L’inossidabile Totò Cuffaro si è
materializzato sulla scena di Palazzo dei Normanni per turbare i
sonni del Presidente dell’Assemblea Regionale Siciliana. Dal
recinto dei reietti l’ex Presidente della Regione si è fatto vivo
e ha chiesto di utilizzare la Sala Mattarella per un convegno sul
tema “Universo carceri”. La richiesta, innocente in sé ma
viziata dalla fonte di provenienza, deve aver gettato nel panico
l’on. Ardizzone e la decisione, immediata e meccanica, è scattata
come una sorta di reazione pavloviana, niente Sala Mattarella per la
nobile ragione che non è opportuno ospitare un condannato per
favoreggiamento alla mafia nella sala intestata ad una vittima della
mafia. Sennonché la motivazione ufficiale non ha convinto tutti, a
qualcuno è venuto in mente il sospetto che non siano stati motivi di
opportunità morale ad avere dettato la decisione ma che Don Abbondio
abbia avuto la meglio e che lo “scantazzo” più che le nobili
ragioni abbia indotto l’on. Ardizzone ad una scelta prudente. I due
in passato hanno convissuto sotto lo stesso tetto politico e in
parecchi malignano che l’on. Ardizzone, negando il permesso alla
richiesta di Cuffaro, abbia voluto rimuovere quel passato. Se è così
pazienza, il coraggio se uno non ce l’ha non se lo può dare, però,
c’è un però. Per quanto ingombrante sia Cuffaro, per quanto egli
possa essere considerato un furbo di tre cotte, per quanto sia reale
il rischio di veleni, in ballo non ci sono Cuffaro e i misteriosi
disegni che gli si vogliono attribuire bensì i diritti di gente che
soffre, nei confronti dei quali le Istituzioni debbono avere la
massima considerazione, a dispetto di cautele pelose.
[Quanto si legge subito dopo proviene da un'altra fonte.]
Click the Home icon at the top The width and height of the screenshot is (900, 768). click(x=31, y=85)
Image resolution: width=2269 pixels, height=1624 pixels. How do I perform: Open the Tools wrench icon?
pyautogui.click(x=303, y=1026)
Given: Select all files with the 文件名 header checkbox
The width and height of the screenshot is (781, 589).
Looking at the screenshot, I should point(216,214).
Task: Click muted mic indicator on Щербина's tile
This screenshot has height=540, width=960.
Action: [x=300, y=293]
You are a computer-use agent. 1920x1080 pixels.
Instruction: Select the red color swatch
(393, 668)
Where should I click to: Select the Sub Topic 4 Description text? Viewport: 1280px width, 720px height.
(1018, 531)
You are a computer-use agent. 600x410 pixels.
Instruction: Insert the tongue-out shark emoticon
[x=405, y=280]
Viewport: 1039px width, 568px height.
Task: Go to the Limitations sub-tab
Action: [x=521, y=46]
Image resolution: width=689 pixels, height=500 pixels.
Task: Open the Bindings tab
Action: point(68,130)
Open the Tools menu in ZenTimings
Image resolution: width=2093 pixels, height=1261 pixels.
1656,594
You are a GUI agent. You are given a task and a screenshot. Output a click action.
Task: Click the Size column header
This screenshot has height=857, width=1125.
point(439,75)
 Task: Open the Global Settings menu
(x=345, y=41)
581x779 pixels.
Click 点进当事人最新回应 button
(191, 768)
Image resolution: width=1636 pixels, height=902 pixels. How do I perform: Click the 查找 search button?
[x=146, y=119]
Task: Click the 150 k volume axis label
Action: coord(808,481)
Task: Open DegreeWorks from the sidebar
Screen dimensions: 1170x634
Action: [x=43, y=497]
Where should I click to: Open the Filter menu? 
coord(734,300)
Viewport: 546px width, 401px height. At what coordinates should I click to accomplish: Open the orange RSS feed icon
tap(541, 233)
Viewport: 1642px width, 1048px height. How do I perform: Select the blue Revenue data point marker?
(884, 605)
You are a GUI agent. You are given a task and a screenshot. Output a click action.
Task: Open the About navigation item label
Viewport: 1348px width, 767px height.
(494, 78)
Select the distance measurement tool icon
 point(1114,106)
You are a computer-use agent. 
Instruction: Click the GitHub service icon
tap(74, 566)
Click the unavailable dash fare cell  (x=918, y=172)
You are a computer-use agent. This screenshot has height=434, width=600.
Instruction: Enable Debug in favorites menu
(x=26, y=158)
Va bene, anzi
va male, che, secondo i canoni cari ai forcaioli in servizio perenne,
gente come Cuffaro deve essere confinata in una riserva affinché non
inquini il mondo dei virtuosi, ma i diritti dei detenuti debbono
essere per questo motivo esiliati dalle stanze delle Istituzioni
tanto care all’on. Ardizzone? Non è proprio la Costituzione
italiana che, all’articolo 27, parla di pene non contrarie al senso
d’umanità e di rieducazione del condannato, e dunque non
dovrebbero essere proprio, anzi per prime, le Istituzioni a
promuovere questo obiettivo e offrire ospitalità a chi mostra di
volersi attivare in questa direzione? Qualcuno sospetta che questo
non sia il caso di Cuffaro, ma i diritti dei detenuti non valgono un
impegno delle Istituzioni al di là di qualsiasi sospetto o meglio di
qualsiasi pregiudizio nei confronti di Cuffaro? Il dibattito sulle
condizione di vita in carcere non ha forse diritto ad una degna
cornice quale è la prestigiosa Sala Mattarella? Non stiamo parlando
di mafia, stiamo parlando di gente che soffre e la statura di
Piersanti Mattarella non merita di essere tirata in ballo per fornire
alibi a risposte tartufesche che oltretutto fanno nascere dei
sospetti. Uno è che non conviene dare opportunità a coloro che
hanno sbagliato quando invece è più comodo metterli al sicuro in un
bel serraglio e non correre rischi. Il serraglio dei detenuti in
carcere è stato individuato nel regime del 41 bis, quello di chi dal
carcere è uscito ma continua a rimanere detenuto secondo quanto
affermato da Hugo e richiamato da Cuffaro, è l’emarginazione.